The UAE's media landscape is expanding, and the emergence of new outlets will mean many new opportunities for graduates. Filling these vacancies with Emirati talent is crucial.
Media sector will benefit with more Emirati journalists
I was one of only a handful of Zayed University students to major in journalism. During my years at college we established a student chapter of the Society of Professional Journalists (a US-based journalism organisation); I served as its first president.
Our main objective was not only the promotion of media's best practices, but also to encourage Emirati students to join us in studying journalism or consider it as a future profession. We did this because media in general, and journalism in particular, is crucial for the development of any modern state, and especially this one.
Unfortunately, this message has yet to be fully heard. At Zayed University, the number of students majoring in journalism is tiny compared to other communication majors. During my time at university, more than 100 students were enrolled in public relations and advertising programmes. Just 10 studied journalism.
It's a similar story at other federal universities. At UAE University in Al Ain, only one student took journalism as a major in 2011. The Higher Colleges of Technology, meanwhile, has no concentration in journalism studies, only an applied communications major that provides students with a variety of courses including broadcasting, graphic design, multimedia, corporate communications, event management and photography.
The lack of undergraduates is reflected in the make-up of local news media; the majority are staffed by foreigners.

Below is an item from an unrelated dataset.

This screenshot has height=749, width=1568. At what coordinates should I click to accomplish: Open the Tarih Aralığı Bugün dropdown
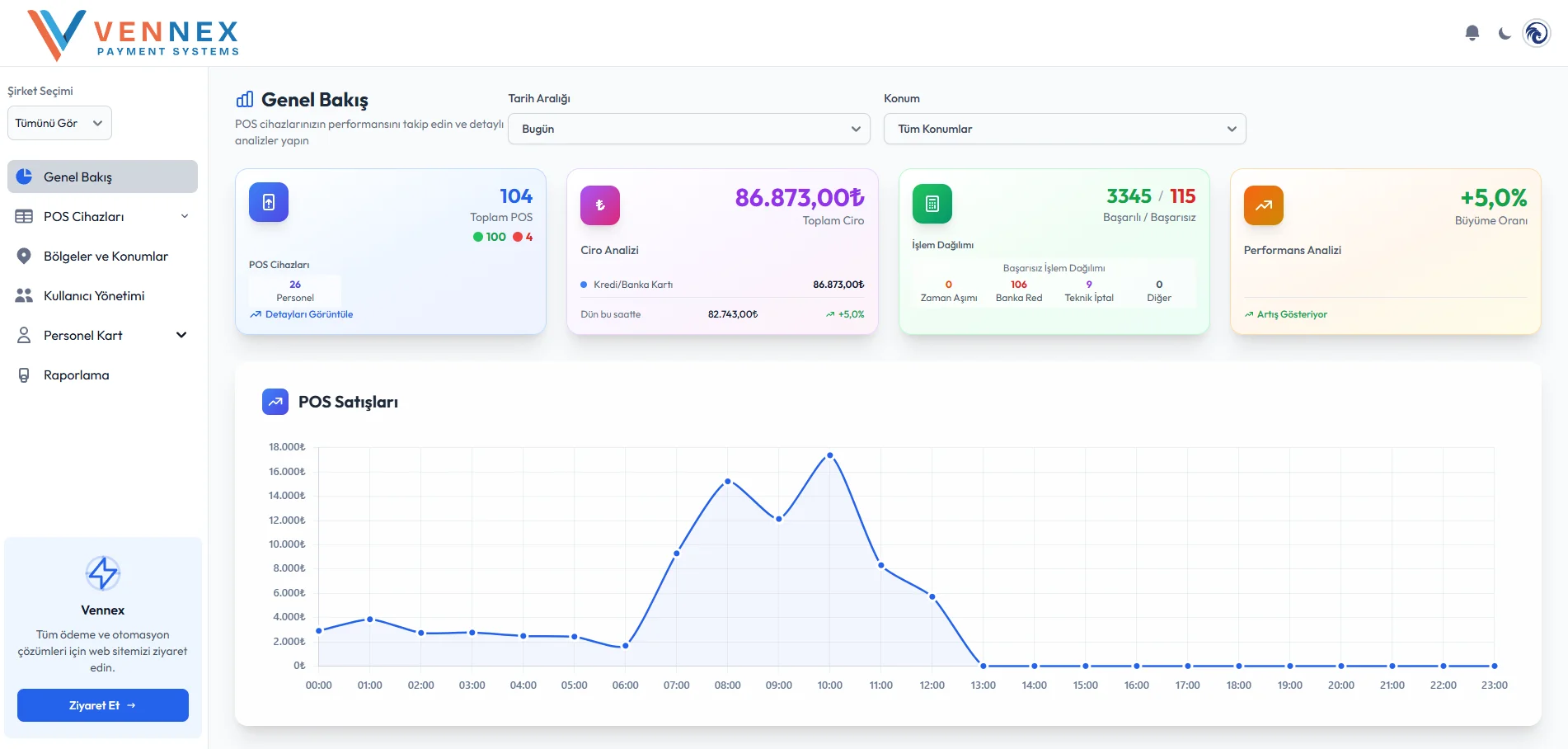(x=688, y=129)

According to the latest statistics, revealed by Sheikh Abdullah Bin Zayed, the UAE Foreign Minister and Chairman of the National Media Council, Emiratis make up 13 per cent of staff at the Dubai newspaper Al Bayan, 5.8 per cent at Emarat Al Youm, 1.5 per cent at Khaleej Times, and 0.8 per cent at Gulf News. These figures, Sheikh Abdullah said during his meeting with the Federal National Council last week,"are disappointing".
[The figure for The National, which was not mentioned in the discussion, is 5.5 per cent].
Reversing this trend will not be easy. Quotas, as Sheikh Abdullah noted, are not an effective tool in addressing the shortage of Emiratis in the media business. As is the case with quotas in any other field, the abilities of those who get positions - even if they deserve them - would be questioned.
But if not quotas, then what?
The best way to address the shortage of Emiratis in the media business is to invest in education. And this cannot be achieved without incorporating journalism training in the school curriculum.
Writing articles to show a professor for a grade is not what journalism studies should be all about.
Journalism is one of these fields requiring a variety of skills that need constant practice to develop. This, however, cannot be achieved without a public platform that allows students to publish their work and at the same time motivates them to produce quality news items for an audience, even if it's only the school community.
I was lucky to have studied journalism at a university that provided a publishing platform for students to practise what we learnt. The online publication was an important part of my learning experience.
I remember the day Zajel [zajelzu.ae] was launched, during my senior year at university. Our SPJ chapter promoted Zajel, and we all worked to make it successful. We wrote about issues that affected people's lives, and highlighted the universities' latest projects and events. We did that because we knew students and faculty would read and engage in what we were writing. Some students even became more interested in journalism and asked us many questions. Some became journalism majors as a result.
Unfortunately, student-run publications like Zajel are the exception rather than the rule. That's why many new Emirati graduates face challenges finding a job in the media sector - because of the existing gap between media studies and real life practice.
This issue was highlighted in the recent Arab Media Forum, in a session titled "Young Emirati talents: ambitions and challenges". Speakers said that the focus of universities on theories and history of media overshadowed the practical aspect of journalism.
Sheikh Abdullah told the FNC that the UAE has "an immense problem with the lack of resources available for locals, like training". He also welcomed the idea of establishing a new training academy for aspiring journalists. He is correct on both counts. What's needed now is funding to improve opportunities in federal universities, and not only for those majoring in the discipline. Public high schools can also take part in promoting journalism by incorporating news writing into their classes.
Working in journalism is not easy. It requires constant dedication, attention to detail and a willingness to work for long, stressful hours. No wonder many young Emiratis would prefer to work in different professions. But the UAE's media landscape is expanding, and the emergence of new media outlets will mean many new opportunities for new graduates.
Filling these vacancies with Emirati talent is crucial to preserving national identity and highlighting Emirati social issues. It is also important for cross-cultural communication and understanding. In any multicultural society, that is one of the media's most important roles.